Aprovação na CCJ foi a mais apertada desde a redemocratização

Por Evelyn Aires | da Folhapress
| Tempo de leitura: 2 min
Carlos Moura/Agência Senado
Jorge Messias foi aprovado, após oito horas de sabatina
Jorge Messias foi aprovado, após oito horas de sabatina

Após oito horas de sabatina, Jorge Messias foi aprovado pela CCJ (Comissão de Constituição, Justiça e Cidadania) do Senado com 16 votos favoráveis e 11 contrários, cabendo agora ao plenário a decisão final.

Com esse resultado, sua votação registra a maior quantidade de votos contrários na CCJ desde a redemocratização do Brasil, além do placar mais apertado para aprovação. O pior resultado anteriormente havia sido na sabatina de Flávio Dino, que teve 17 votos a favor a 10 contra.

No plenário do Senado, Messias precisa agora do aval de 41 entre 81 senadores na votação secreta.

As sabatinas na CCJ para avaliar e aprovar nomes indicados pelo presidente da República ao STF (Supremo Tribunal Federal) só passaram a ser realizadas de forma pública após a redemocratização do país.

Em 1989, Paulo Brossard foi o primeiro ministro sabatinado e aprovado de forma unânime. Antes dessa data, a indicação presidencial era enviada ao Senado, e a CCJ emitia um parecer apenas documental, sem a inquirição pública dos indicados.

O histórico recente do Senado mostra um aumento no acirramento dessas audiências.

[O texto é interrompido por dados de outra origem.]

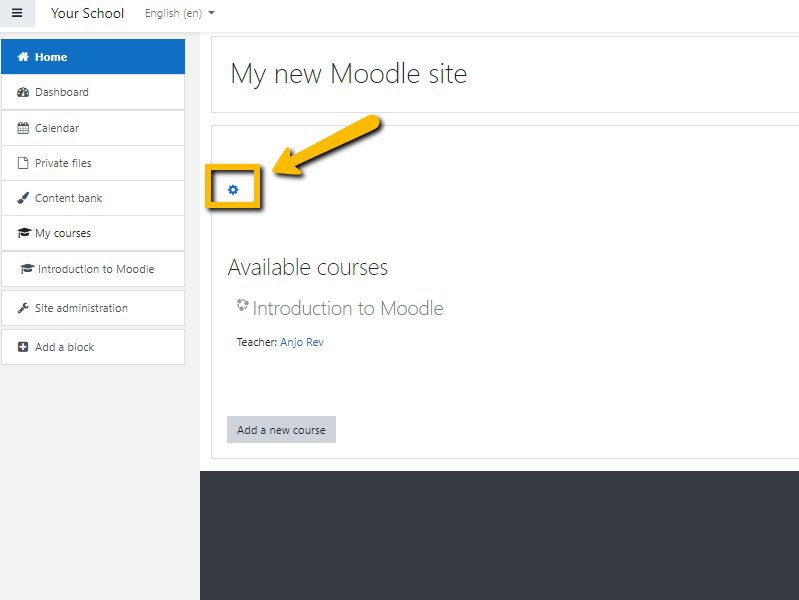Click the Content bank paintbrush icon

point(23,198)
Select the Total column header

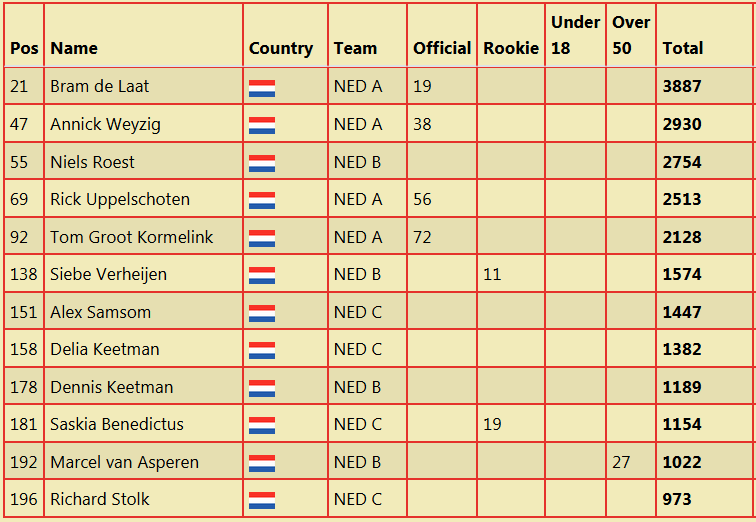coord(683,48)
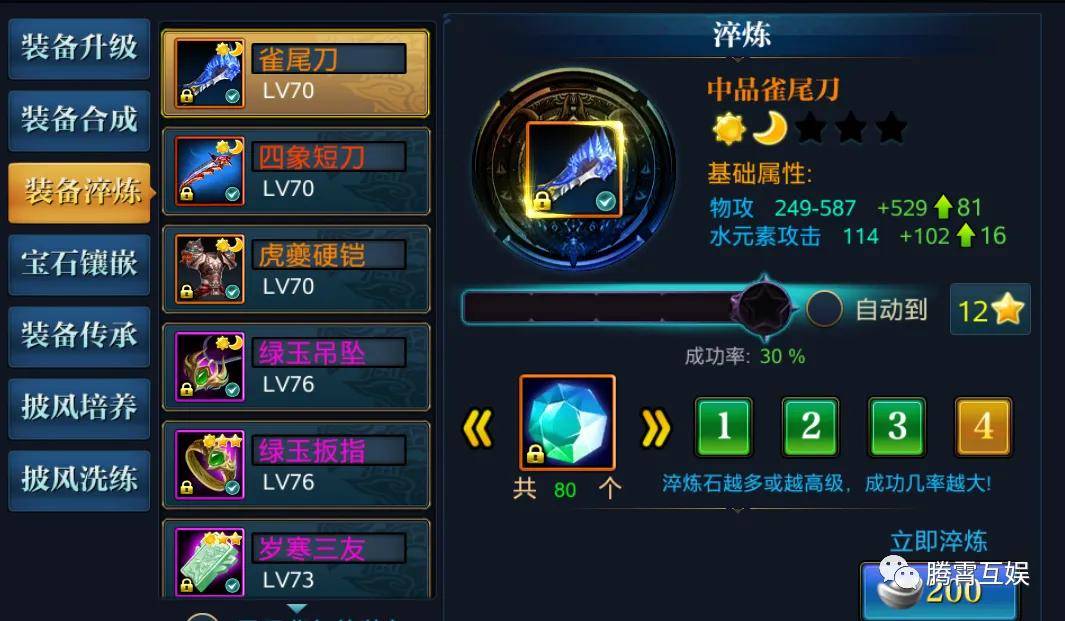This screenshot has height=621, width=1065.
Task: Toggle the 自动到 auto-refine radio circle
Action: click(x=824, y=309)
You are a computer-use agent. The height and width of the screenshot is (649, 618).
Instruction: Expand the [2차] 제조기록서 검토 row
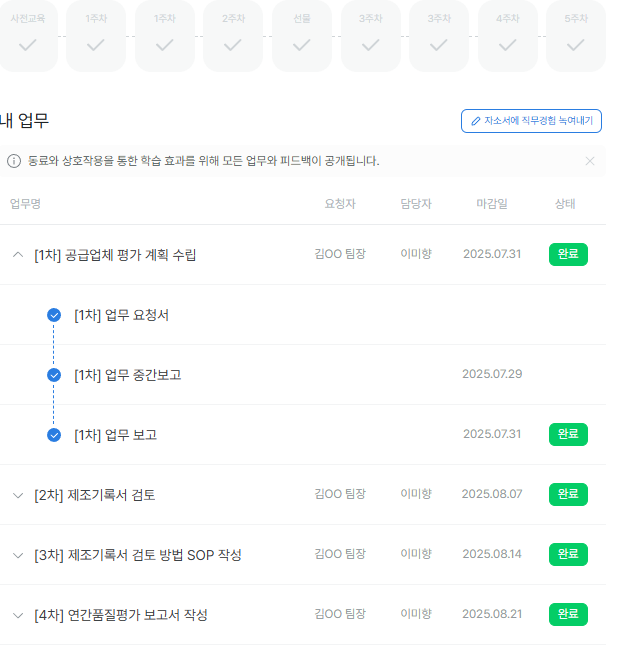pyautogui.click(x=17, y=495)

Além de Messias, Dino e André Mendonça (18 a 9), outros ministros que enfrentaram alta rejeição na CCJ foram Alexandre de Moraes (19 a 7) e Edson Fachin (20 a 7), seguidos por Gilmar Mendes (16 a 6), Cristiano Zanin (21 a 5) e Kassio Nunes Marques (22 a 5).

No entanto, desde a primeira sabatina, nunca houve uma rejeição formal na CCJ, sendo todos aprovados pela comissão.

Até 2012, as votações costumavam ser na maioria consensuais. Nesse período, apenas 6 dos 22 ministros haviam registrado votos contrários no colegiado: Francisco Rezek (15 a 3), indicado por Fernando Collor; Maurício Corrêa (13 a 2), indicado por Itamar Franco, Gilmar Mendes (16 a 6), indicado por Fernando Henrique Cardoso, Ricardo Lewandowski (21 a 1) e Dias Toffoli (20 a 3), indicados por Lula, e Rosa Weber (19 a 3), indicada por Dilma Rousseff.

Jorge Messias é o 11º indicado pelo presidente Lula. Todos os ministros escolhidos pelo presidente em seu primeiro mandato foram aprovados na CCJ sem nenhum voto contrário, sendo eles Cezar Peluso (19 a 0), Ayres Britto (20 a 0), Joaquim Barbosa (21 a 0) e Eros Grau (20 a 0). O cenário mudou no terceiro mandato, com as sabatinas mais acirradas de Zanin, Dino e, agora, Messias.

Sem o registro numérico exato divulgado nas atas do Senado na época, os ministros Paulo Brossard, Sepúlveda Pertence e Celso de Mello, indicados por José Sarney, tiveram pareceres aprovados de forma unânime na comissão. Indicados por Fernando Collor, Marco Aurélio e Ilmar Galvão também passaram por unanimidade. Já Carlos Velloso, também escolha de Collor, foi aprovado mediante um "parecer favorável", sem registro oficial de unanimidade no painel.

A ministra Ellen Gracie, indicada por FHC em 2000, foi a primeira mulher a compor a corte do STF. Ela foi aprovada por unanimidade na CCJ (23 a 0) e, no plenário, obteve 67 votos a favor, nenhum contrário e apenas 2 abstenções.